## Information supplied:
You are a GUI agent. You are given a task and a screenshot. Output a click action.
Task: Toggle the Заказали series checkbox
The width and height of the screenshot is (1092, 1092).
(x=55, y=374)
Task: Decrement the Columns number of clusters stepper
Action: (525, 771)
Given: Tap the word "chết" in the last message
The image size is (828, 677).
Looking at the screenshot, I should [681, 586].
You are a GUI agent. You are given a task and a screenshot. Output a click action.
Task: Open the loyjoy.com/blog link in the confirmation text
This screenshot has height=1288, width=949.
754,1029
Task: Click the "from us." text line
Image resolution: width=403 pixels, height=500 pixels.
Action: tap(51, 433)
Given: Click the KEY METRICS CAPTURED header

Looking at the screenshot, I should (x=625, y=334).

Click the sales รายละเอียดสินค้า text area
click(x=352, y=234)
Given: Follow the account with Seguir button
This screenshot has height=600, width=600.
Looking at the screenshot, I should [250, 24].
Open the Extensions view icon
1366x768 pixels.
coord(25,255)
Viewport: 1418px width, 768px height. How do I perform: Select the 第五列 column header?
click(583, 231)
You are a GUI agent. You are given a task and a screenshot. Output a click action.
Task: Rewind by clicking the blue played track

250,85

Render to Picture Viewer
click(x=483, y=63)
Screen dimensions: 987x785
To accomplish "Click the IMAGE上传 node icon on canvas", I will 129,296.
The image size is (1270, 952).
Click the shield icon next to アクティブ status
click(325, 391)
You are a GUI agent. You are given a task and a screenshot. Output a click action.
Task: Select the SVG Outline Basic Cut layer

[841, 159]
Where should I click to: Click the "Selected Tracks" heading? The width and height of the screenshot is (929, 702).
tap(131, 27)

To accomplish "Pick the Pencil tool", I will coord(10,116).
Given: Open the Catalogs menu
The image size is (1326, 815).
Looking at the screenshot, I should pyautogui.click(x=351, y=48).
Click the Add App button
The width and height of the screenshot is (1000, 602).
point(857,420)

## Task requirements:
Arrange every line of the listing above as a JSON list of strings, one string per line, leaving out the blank lines.

## Task answer:
[
  "You are a GUI agent. You are given a task and a screenshot. Output a click action.",
  "Task: Toggle the Заказали series checkbox",
  "The width and height of the screenshot is (1092, 1092).",
  "(x=55, y=374)",
  "Task: Decrement the Columns number of clusters stepper",
  "Action: (525, 771)",
  "Given: Tap the word \"chết\" in the last message",
  "The image size is (828, 677).",
  "Looking at the screenshot, I should [681, 586].",
  "You are a GUI agent. You are given a task and a screenshot. Output a click action.",
  "Task: Open the loyjoy.com/blog link in the confirmation text",
  "This screenshot has height=1288, width=949.",
  "754,1029",
  "Task: Click the \"from us.\" text line",
  "Image resolution: width=403 pixels, height=500 pixels.",
  "Action: tap(51, 433)",
  "Given: Click the KEY METRICS CAPTURED header",
  "Looking at the screenshot, I should (x=625, y=334).",
  "Click the sales รายละเอียดสินค้า text area",
  "click(x=352, y=234)",
  "Given: Follow the account with Seguir button",
  "This screenshot has height=600, width=600.",
  "Looking at the screenshot, I should [250, 24].",
  "Open the Extensions view icon",
  "1366x768 pixels.",
  "coord(25,255)",
  "Viewport: 1418px width, 768px height. How do I perform: Select the 第五列 column header?",
  "click(583, 231)",
  "You are a GUI agent. You are given a task and a screenshot. Output a click action.",
  "Task: Rewind by clicking the blue played track",
  "250,85",
  "Render to Picture Viewer",
  "click(x=483, y=63)",
  "Screen dimensions: 987x785",
  "To accomplish \"Click the IMAGE上传 node icon on canvas\", I will 129,296.",
  "The image size is (1270, 952).",
  "Click the shield icon next to アクティブ status",
  "click(325, 391)",
  "You are a GUI agent. You are given a task and a screenshot. Output a click action.",
  "Task: Select the SVG Outline Basic Cut layer",
  "[841, 159]",
  "Where should I click to: Click the \"Selected Tracks\" heading? The width and height of the screenshot is (929, 702).",
  "tap(131, 27)",
  "To accomplish \"Pick the Pencil tool\", I will coord(10,116).",
  "Given: Open the Catalogs menu",
  "The image size is (1326, 815).",
  "Looking at the screenshot, I should pyautogui.click(x=351, y=48).",
  "Click the Add App button",
  "The width and height of the screenshot is (1000, 602).",
  "point(857,420)"
]